What is wrong with me, i've always had fleeting feelings of this but lately i've had a lot of feelings of what i can only describe as vagina envy. this can't be normal
Well, many chicks have penis envy, as cis as they may be. Look beyond it; do you want anything else other than having a cunt? Would you be able to live the rest of your life as a man?
And being able to put stuff inside it. And having your crotch naturally smell like pussy, even if you wish it didn't. And having to sit to pee, or at least squat awkwardly, without some sort of helper.

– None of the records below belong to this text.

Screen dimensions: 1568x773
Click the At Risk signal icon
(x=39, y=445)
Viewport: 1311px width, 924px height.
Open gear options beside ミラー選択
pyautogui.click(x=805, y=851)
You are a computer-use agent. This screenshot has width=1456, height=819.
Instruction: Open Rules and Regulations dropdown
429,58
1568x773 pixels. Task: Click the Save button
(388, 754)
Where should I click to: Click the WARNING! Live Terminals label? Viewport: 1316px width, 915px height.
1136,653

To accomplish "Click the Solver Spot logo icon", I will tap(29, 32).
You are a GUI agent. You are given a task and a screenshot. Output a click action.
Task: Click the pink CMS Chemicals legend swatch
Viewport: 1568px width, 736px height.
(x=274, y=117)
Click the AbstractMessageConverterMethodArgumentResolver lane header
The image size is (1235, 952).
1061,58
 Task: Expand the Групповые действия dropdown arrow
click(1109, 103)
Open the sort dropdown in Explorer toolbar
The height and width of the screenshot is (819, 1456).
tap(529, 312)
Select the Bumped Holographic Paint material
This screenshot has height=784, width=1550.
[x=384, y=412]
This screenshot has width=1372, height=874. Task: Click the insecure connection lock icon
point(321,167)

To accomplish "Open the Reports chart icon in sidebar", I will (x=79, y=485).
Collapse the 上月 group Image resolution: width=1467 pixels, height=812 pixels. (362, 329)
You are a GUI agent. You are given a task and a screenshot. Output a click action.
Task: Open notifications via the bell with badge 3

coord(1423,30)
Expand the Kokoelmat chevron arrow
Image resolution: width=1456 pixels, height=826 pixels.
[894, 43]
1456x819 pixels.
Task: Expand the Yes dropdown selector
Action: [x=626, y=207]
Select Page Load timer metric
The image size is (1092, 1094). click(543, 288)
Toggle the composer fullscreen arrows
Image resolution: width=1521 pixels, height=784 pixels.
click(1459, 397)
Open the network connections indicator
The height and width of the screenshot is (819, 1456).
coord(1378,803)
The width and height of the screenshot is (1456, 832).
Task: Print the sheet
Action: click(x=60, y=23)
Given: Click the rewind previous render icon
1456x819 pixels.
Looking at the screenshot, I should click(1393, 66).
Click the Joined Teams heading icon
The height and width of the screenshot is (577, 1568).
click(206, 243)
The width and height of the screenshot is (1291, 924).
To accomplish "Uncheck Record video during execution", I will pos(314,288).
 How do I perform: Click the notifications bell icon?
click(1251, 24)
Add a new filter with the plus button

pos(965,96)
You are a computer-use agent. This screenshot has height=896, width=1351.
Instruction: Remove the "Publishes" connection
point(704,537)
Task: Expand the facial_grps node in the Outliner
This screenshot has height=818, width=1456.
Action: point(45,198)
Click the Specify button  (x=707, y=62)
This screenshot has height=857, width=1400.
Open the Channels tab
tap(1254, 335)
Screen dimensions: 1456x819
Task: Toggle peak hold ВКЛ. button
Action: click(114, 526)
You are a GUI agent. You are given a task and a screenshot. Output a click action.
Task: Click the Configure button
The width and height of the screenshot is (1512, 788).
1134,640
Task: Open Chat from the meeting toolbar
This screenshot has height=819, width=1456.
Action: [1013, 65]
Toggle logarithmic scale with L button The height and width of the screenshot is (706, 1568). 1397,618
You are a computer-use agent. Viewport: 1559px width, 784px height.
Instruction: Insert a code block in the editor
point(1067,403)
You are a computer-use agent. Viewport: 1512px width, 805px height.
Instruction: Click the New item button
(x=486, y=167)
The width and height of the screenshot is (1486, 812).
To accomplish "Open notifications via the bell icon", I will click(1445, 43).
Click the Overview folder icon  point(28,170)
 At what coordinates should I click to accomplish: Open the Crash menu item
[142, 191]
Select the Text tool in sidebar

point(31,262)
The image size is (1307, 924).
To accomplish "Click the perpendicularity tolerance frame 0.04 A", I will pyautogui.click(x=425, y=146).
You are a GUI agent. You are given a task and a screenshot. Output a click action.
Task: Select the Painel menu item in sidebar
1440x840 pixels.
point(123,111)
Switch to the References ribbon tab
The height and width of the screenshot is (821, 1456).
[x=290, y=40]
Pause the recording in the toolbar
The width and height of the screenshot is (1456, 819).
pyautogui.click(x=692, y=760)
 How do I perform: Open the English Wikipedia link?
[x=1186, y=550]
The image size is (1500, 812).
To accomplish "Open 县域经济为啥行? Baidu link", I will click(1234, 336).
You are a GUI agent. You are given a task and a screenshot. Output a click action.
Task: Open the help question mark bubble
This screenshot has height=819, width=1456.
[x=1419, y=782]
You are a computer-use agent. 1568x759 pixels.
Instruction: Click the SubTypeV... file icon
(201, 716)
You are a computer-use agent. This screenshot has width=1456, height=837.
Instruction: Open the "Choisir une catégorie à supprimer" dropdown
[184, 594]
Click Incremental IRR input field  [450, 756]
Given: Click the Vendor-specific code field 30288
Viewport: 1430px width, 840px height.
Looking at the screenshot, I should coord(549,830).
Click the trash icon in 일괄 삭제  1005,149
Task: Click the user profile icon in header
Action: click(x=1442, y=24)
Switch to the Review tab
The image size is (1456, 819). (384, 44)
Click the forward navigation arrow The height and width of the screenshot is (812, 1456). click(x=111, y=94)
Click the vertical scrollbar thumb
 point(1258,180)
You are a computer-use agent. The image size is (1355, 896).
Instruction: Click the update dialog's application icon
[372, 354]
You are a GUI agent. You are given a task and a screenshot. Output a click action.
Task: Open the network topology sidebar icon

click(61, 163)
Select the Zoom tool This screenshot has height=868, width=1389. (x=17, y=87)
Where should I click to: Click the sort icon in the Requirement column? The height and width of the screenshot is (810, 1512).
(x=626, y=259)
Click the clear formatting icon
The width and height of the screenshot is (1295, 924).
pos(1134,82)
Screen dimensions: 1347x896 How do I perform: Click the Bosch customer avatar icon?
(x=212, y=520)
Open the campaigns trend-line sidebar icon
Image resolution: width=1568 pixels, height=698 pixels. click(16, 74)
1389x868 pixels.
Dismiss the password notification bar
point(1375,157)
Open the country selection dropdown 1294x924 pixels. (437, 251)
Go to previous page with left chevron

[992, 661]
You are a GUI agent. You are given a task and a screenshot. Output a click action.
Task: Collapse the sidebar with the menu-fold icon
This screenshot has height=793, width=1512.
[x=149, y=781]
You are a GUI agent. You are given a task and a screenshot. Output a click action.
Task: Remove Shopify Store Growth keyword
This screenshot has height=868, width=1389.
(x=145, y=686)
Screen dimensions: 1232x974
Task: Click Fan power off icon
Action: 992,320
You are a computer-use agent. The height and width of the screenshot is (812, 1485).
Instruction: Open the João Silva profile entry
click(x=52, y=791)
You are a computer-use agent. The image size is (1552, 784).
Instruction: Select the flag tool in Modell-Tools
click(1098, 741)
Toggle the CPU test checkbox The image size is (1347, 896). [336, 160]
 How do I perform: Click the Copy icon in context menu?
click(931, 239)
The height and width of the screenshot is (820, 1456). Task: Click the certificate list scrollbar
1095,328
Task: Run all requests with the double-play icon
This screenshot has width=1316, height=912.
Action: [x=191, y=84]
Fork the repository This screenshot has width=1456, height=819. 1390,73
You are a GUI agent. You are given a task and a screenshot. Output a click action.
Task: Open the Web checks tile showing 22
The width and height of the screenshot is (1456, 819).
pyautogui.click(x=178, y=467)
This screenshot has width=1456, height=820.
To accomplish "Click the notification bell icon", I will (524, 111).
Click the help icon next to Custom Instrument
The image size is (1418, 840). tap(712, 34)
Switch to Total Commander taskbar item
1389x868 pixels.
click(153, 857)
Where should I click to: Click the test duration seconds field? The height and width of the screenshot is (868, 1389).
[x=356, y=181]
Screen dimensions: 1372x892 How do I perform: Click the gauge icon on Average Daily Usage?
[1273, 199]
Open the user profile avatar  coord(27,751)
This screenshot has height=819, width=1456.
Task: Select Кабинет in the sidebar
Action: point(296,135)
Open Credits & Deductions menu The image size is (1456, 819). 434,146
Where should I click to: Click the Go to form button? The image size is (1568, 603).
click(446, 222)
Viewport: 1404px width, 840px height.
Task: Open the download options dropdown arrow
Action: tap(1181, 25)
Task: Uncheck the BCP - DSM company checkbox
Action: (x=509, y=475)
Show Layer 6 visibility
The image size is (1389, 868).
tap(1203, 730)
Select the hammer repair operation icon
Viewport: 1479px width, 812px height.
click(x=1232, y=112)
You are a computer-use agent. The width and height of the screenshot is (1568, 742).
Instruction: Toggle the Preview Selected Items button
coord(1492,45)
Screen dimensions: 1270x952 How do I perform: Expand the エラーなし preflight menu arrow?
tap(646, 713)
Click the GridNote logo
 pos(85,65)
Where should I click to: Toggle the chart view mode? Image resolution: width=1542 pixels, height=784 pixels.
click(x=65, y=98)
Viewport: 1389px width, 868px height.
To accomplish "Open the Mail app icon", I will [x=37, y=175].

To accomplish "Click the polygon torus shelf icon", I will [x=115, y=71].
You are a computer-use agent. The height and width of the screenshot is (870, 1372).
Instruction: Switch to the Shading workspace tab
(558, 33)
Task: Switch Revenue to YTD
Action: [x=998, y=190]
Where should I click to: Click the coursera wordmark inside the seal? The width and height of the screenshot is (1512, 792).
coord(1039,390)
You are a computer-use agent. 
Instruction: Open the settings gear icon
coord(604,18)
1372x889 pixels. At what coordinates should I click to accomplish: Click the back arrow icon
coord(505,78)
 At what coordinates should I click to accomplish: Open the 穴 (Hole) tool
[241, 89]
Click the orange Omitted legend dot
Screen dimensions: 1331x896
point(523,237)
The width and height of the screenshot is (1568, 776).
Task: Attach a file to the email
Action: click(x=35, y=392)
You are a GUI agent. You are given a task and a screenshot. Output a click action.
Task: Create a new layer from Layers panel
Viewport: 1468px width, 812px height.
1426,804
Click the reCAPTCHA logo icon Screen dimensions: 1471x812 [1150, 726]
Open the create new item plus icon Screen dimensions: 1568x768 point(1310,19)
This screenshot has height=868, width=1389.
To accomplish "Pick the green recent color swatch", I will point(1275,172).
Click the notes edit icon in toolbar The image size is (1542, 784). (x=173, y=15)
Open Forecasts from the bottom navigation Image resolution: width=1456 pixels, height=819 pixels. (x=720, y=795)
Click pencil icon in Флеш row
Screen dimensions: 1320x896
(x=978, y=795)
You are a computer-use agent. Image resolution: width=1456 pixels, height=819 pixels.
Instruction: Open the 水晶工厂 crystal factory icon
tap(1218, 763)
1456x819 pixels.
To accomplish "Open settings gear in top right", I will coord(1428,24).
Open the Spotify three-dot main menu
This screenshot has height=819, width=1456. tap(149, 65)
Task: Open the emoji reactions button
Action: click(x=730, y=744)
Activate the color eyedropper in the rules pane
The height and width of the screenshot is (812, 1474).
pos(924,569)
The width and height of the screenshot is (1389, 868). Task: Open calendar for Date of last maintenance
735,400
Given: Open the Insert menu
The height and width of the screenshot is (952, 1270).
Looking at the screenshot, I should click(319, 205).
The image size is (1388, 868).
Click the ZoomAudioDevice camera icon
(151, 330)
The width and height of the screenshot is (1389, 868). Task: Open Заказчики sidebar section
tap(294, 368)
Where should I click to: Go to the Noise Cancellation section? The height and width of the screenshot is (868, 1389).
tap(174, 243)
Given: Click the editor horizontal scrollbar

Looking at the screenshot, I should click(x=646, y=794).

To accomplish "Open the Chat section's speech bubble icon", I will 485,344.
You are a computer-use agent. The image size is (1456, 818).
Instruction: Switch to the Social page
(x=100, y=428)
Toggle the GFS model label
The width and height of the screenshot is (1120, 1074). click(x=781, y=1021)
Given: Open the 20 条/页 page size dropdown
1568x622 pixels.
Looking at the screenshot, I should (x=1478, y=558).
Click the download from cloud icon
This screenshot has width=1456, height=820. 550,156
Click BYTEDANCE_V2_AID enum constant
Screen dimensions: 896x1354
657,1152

God thank you, someone who gets me.
It's the mundane, everyday shit, you know? That's what's really hot. Like knowing that, on average, you'll take a few more seconds to pee than guys. And that you have to spend a little more money on toilet paper in the long run, because you need to wipe the remaining pee off your labia. And that's just the way your body is built, there's not a damn thing you can do about it.
I don't have a count either, and never will I thought I might be trans for a few years, got pretty anxious over it in college, but finally realized I'm not trans. I'm not going to cut my dick off for a fetish. The mystery is part of what keeps it hot anyway, if I actually had a pussy I wouldn't be surprised if I got bored after a little while.
I completely support anyone doing whatever they want with their body. But at the same time, transitioning is a big deal, and you should have a better reason than "fuck it" before you do it. It's a long, stressful, expensive process that might give you imperfect results. Don't think of the decision as "do I want to be a qt grill with a smelly woman pussy" (as much as you may want that), but rather "do I want to go through the specific, concrete process that is transition today, with all the attendant side effects and drawbacks."